Measuring Construction Efficiency & Productivity

According to data published by The US Bureau of Labor Statistic in 2014, labor productivity in the construction industry has been declining over the past several decades while it has been growing in other major industries at an annualized rate of about 3%.

Leaving aside the question of why the trend is negative, one cannot stop wondering why the productivity growth in the construction industry pales in comparison to that of other industries. The reasons cited include everything from the tighter labor regulations to insufficient investments in information technology.

One of the reasons cited is the lack of objective methods for measuring efficiency and productivity in the industry. After all, how can you improve something that can’t even be measured well?

Productivity is measured in terms of output per unit of input. For example, a manufacturer of goods may measure labor productivity in terms of the number of goods produced per unit labor.

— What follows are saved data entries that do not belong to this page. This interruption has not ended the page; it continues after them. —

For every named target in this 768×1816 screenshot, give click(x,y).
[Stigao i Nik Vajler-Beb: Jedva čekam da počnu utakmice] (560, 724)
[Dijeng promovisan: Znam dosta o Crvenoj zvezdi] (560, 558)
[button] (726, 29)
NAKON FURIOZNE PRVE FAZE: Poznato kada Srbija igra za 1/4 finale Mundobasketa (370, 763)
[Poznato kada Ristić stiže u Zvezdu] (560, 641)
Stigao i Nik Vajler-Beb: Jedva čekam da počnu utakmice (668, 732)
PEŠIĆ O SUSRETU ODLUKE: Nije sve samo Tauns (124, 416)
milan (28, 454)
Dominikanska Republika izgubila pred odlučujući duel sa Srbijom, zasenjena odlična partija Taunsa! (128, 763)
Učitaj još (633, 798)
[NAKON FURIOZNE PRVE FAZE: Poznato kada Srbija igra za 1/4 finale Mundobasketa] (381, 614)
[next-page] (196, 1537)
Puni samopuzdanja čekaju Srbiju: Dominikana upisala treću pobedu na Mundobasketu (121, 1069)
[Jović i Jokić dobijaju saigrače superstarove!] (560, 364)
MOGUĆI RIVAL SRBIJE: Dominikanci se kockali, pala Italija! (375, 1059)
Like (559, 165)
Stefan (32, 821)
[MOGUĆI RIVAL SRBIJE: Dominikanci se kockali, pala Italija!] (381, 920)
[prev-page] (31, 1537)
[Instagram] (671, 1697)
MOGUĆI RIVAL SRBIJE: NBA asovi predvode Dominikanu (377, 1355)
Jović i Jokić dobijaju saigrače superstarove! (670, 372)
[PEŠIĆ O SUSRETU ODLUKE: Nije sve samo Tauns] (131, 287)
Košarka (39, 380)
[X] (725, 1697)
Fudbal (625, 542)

A key difference between the construction industry and the most of other industries is that, in construction, the outputs are anything but identical. Unlike in manufacturing where similarities between production output are often held to a high standard of six-sigma, construction outputs are far from being similar to each other.

Making the matter worse, unlike other industries, construction cannot even count on its input being consistent. As a firm moves from one project to another project, it often has to work with a new set of labor, subcontractors, vendors, geography, regulations, and weather, all of which factor into its productivity. These points beg an important question: How can one measure efficiency and productivity in a consistent and repeatable manner when both the inputs and outputs are not consistent.

One answer is to measure efficiencies and productivities of activities that are consistent across the organization even though the total sum of their outputs vary from one project to another. There are two ways of looking at such activities: subunit production activities and process activities.

Subunit production activities are the set of activities that produce subunits of a final product. A subunit production activity may be as complex as erecting the structure of a building or as simple as installing window blinds. Two buildings may be different, but the subunits that constitute them, the inputs that go into producing them, and the activities that produce them are more similar to each other than the buildings.

Process activities are the set of activities that relate to business processes that are consistent across an entire organization but do not by themselves produce any unit of production. For instance, communication (emails), submittal process, change orders, and RFI are examples of process activities. Such activities may not directly produce a tangible product but represent some of the key activities that drive the efficiency of an organization.

There are two ways such measurements can help a firm. For activities that are consistent and well defined, they provide precise benchmarks for measuring and improving their efficiencies. For activities that are not consistent, the variability in these measurements indicates the degree of their inconsistencies and perhaps their inefficiencies. In either way, measuring these two types of activities can provide a strong foundation for construction firms to measure and improve their efficiencies and productivities.